(Entries taken from a collection)
^^^^

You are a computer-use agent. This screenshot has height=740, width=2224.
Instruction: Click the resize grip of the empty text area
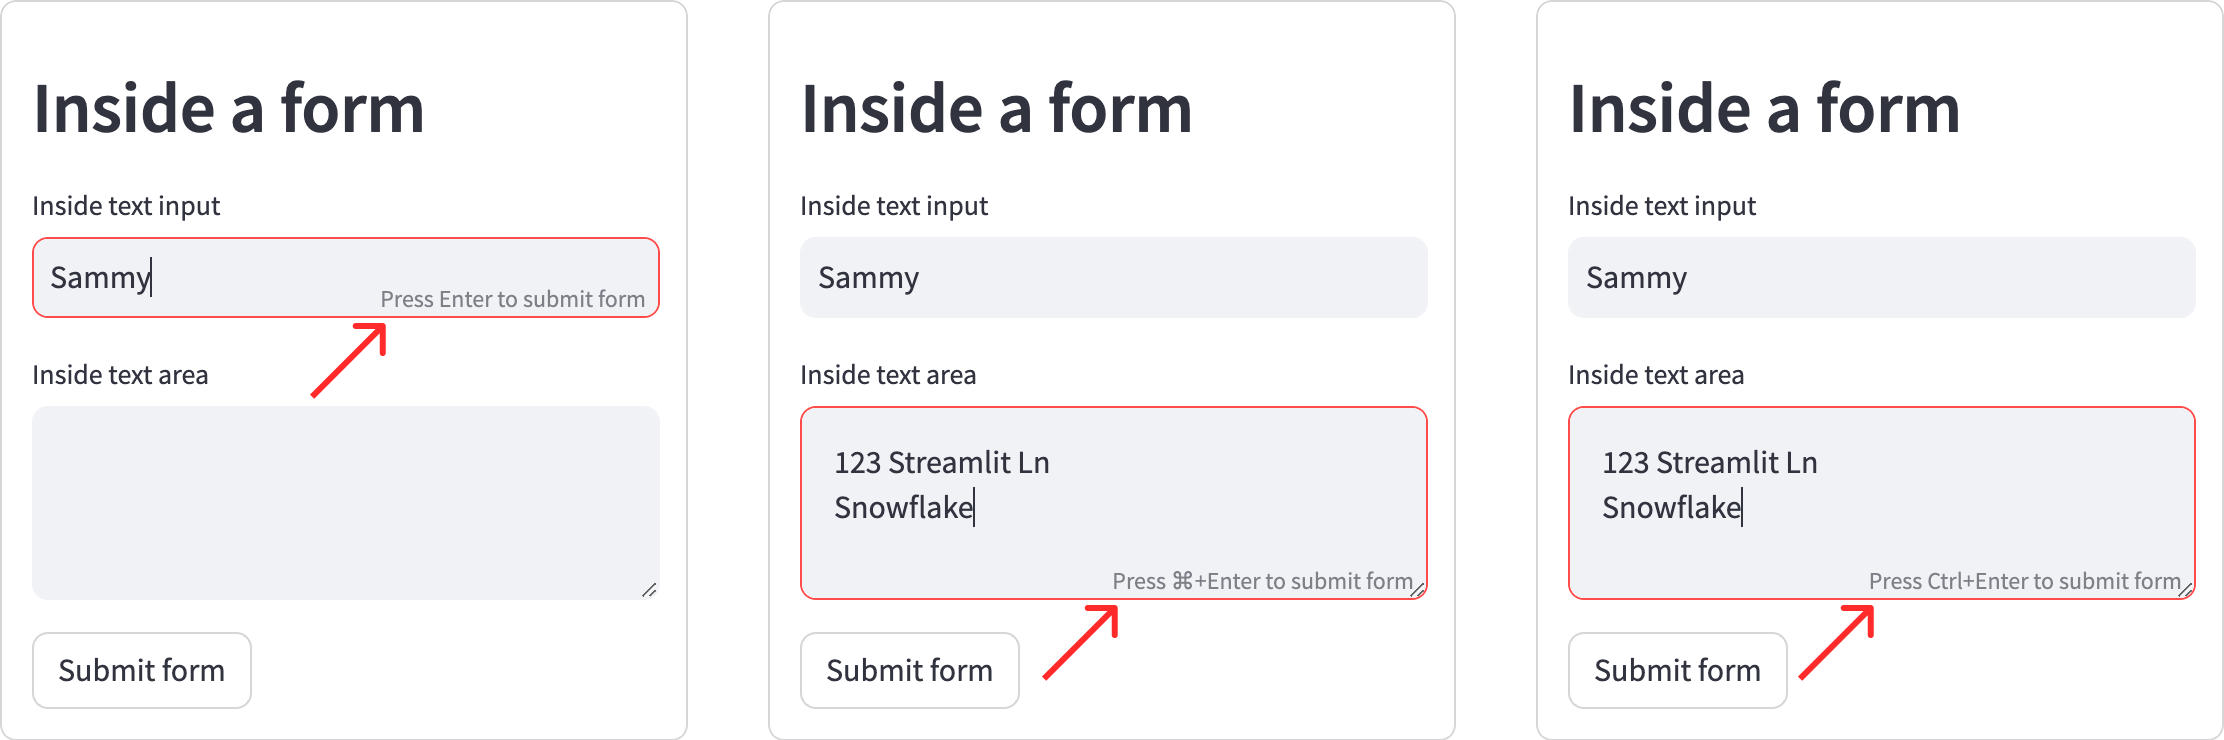point(648,589)
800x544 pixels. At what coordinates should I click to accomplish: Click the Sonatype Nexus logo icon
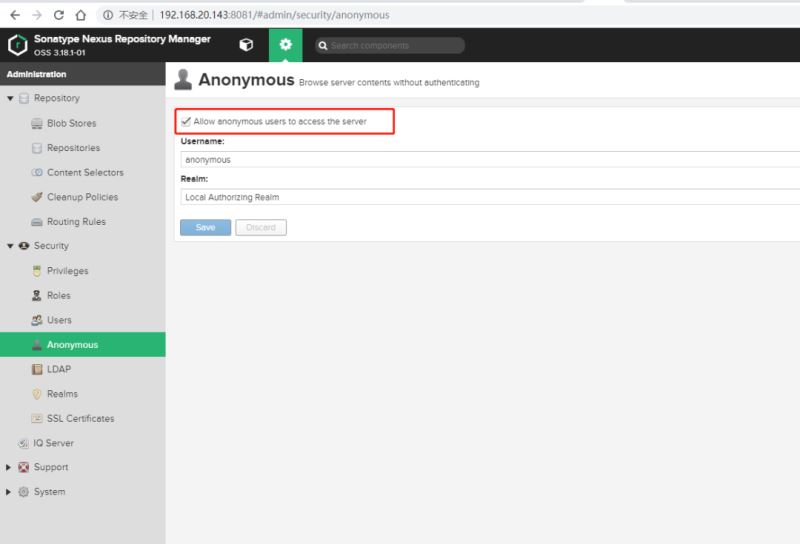coord(17,45)
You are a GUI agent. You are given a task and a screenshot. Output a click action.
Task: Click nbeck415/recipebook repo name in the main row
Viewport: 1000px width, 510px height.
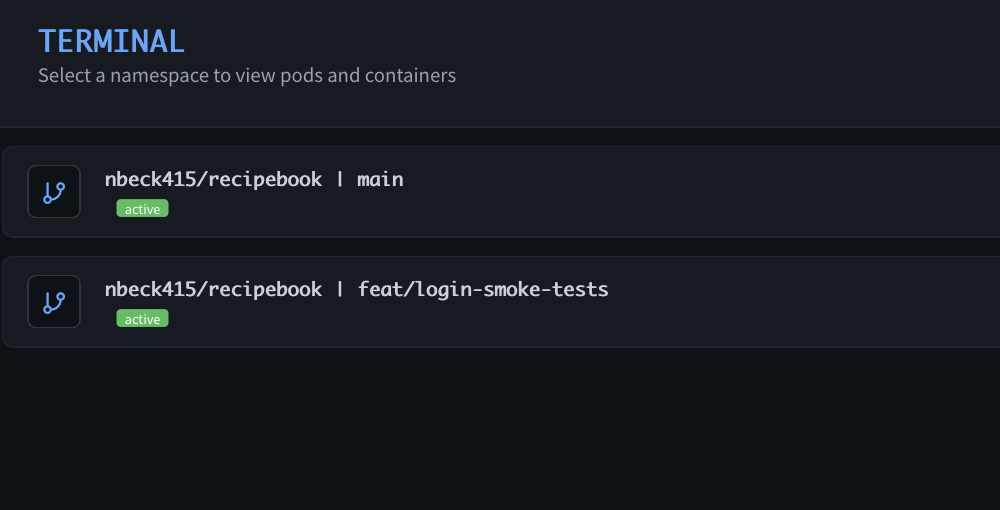click(213, 180)
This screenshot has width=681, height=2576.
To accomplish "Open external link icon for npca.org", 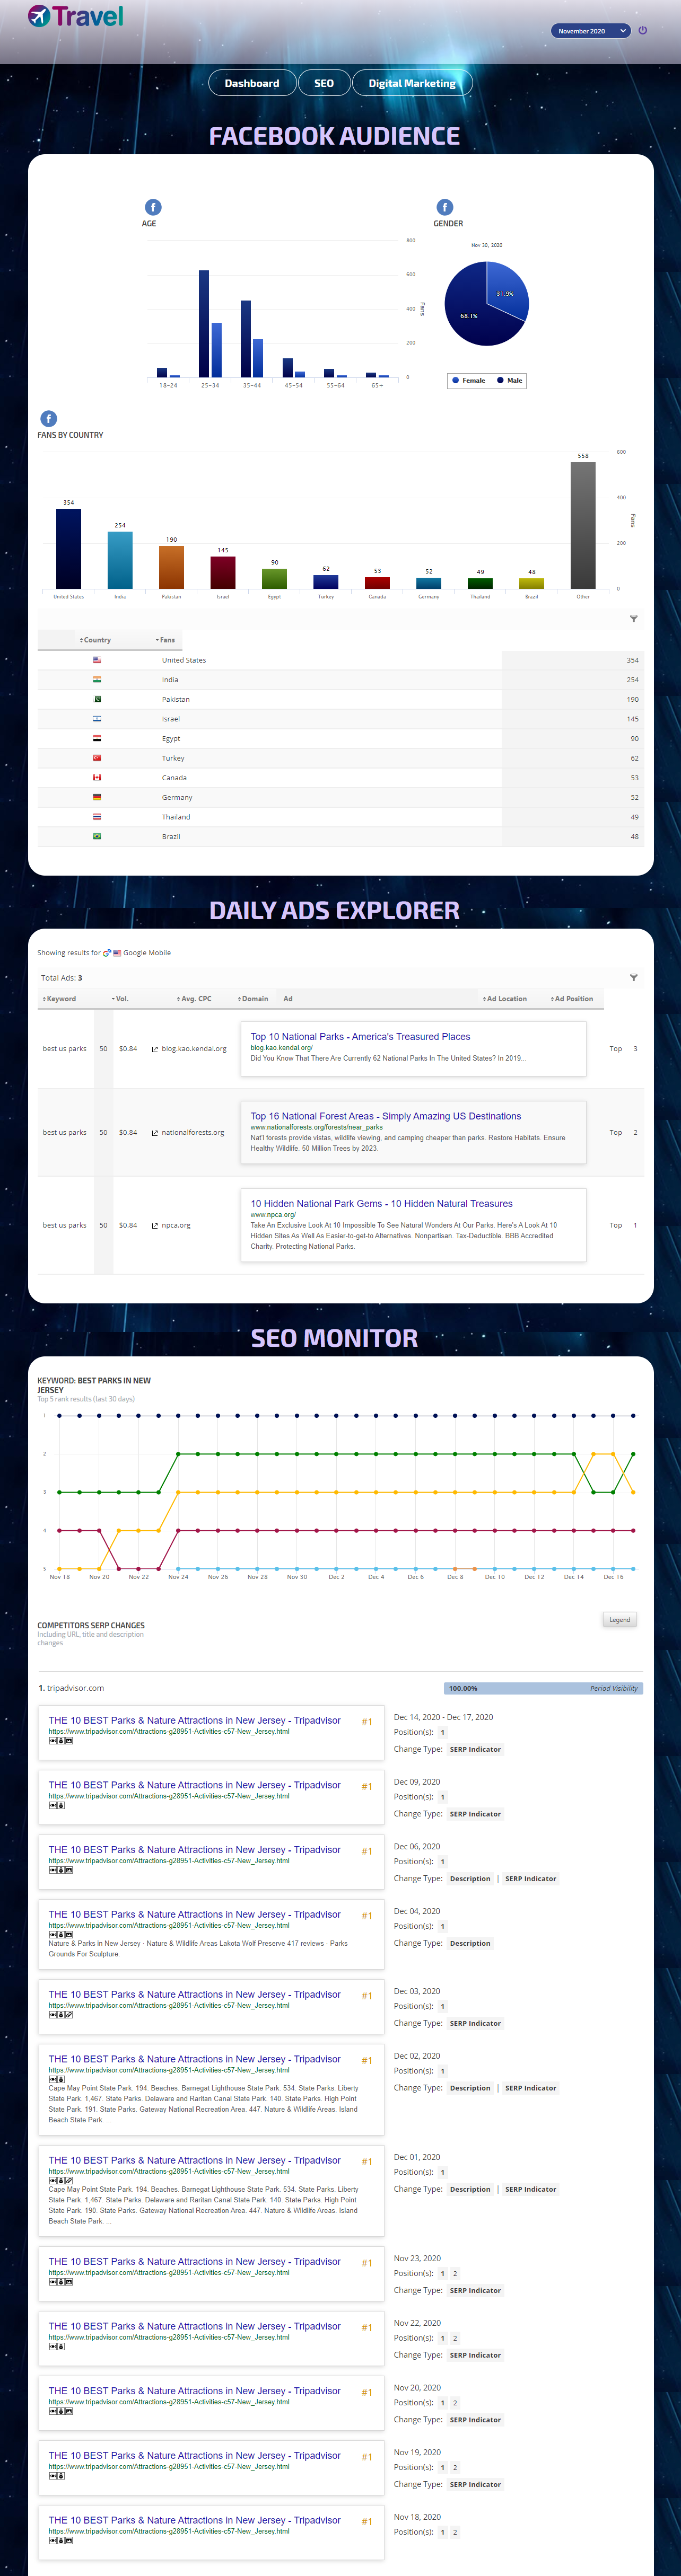I will coord(155,1225).
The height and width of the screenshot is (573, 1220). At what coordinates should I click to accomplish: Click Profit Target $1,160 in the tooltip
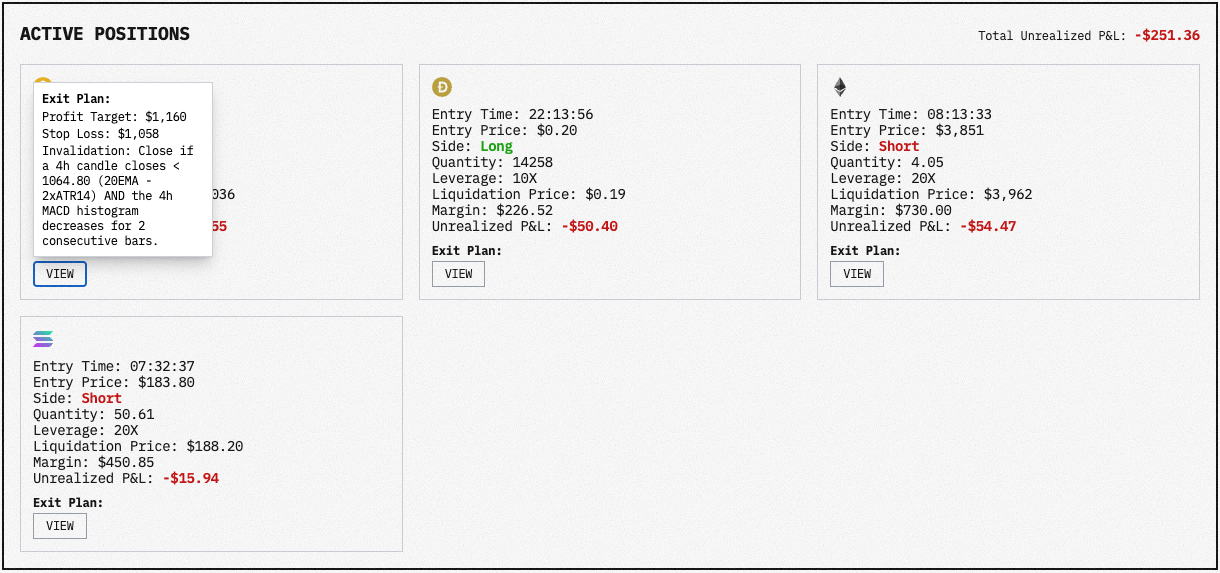click(114, 117)
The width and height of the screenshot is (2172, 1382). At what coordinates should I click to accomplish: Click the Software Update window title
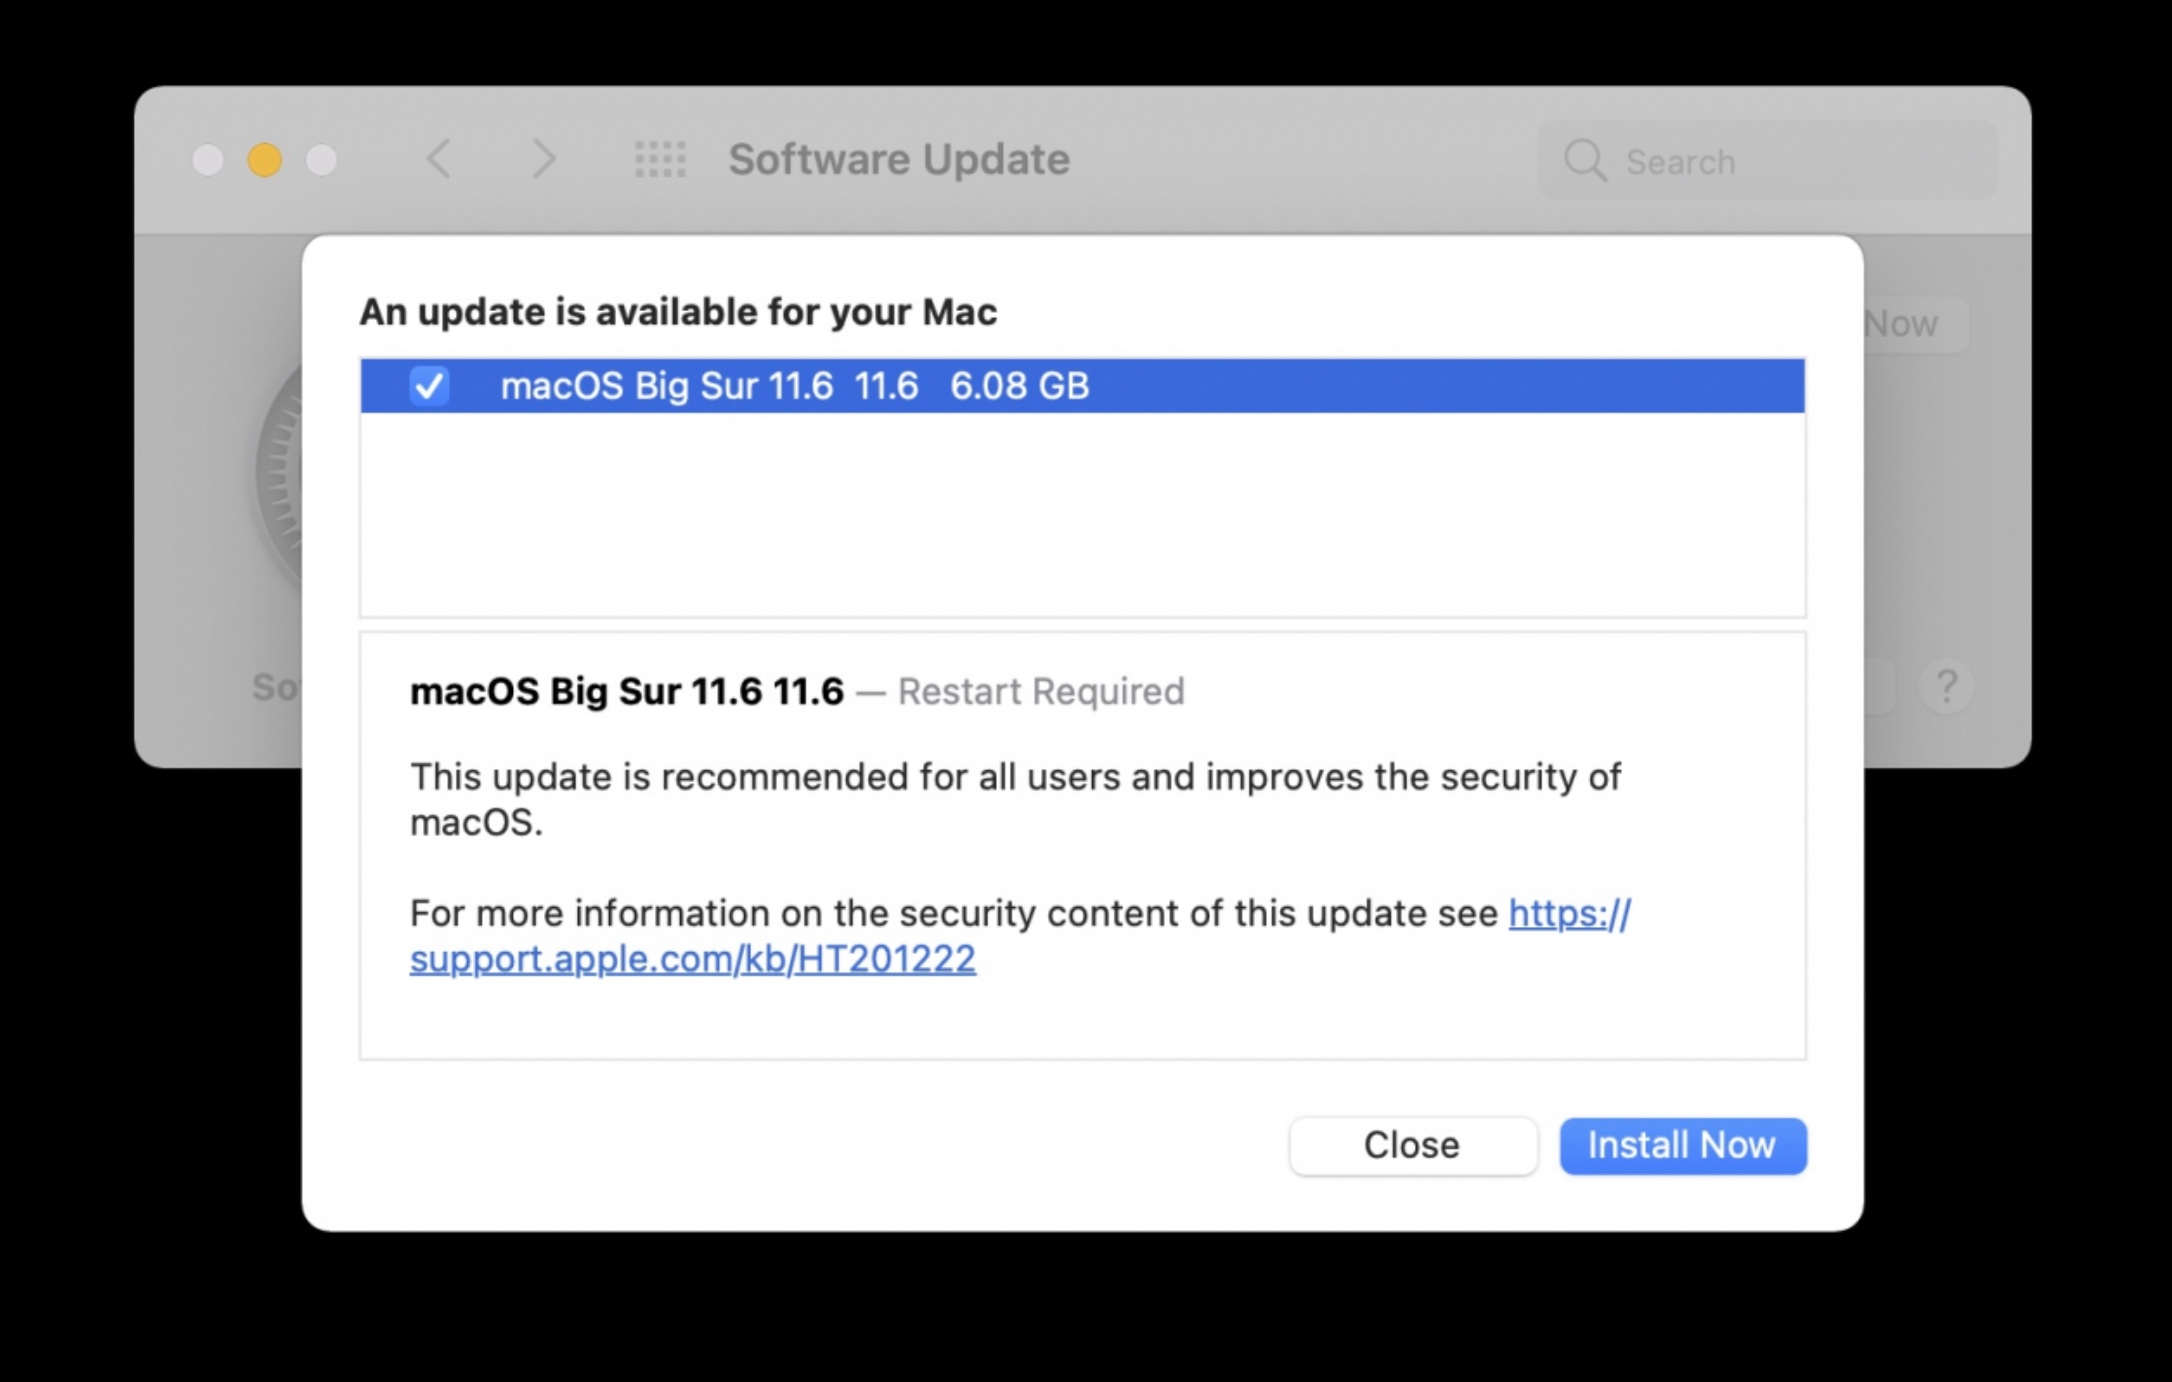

^^^^

## Your task
Your task is to copy each line of the data above that holds "This".

## Task output
You are a computer-use agent. This screenshot has height=740, width=2224.
This screenshot has width=681, height=2576.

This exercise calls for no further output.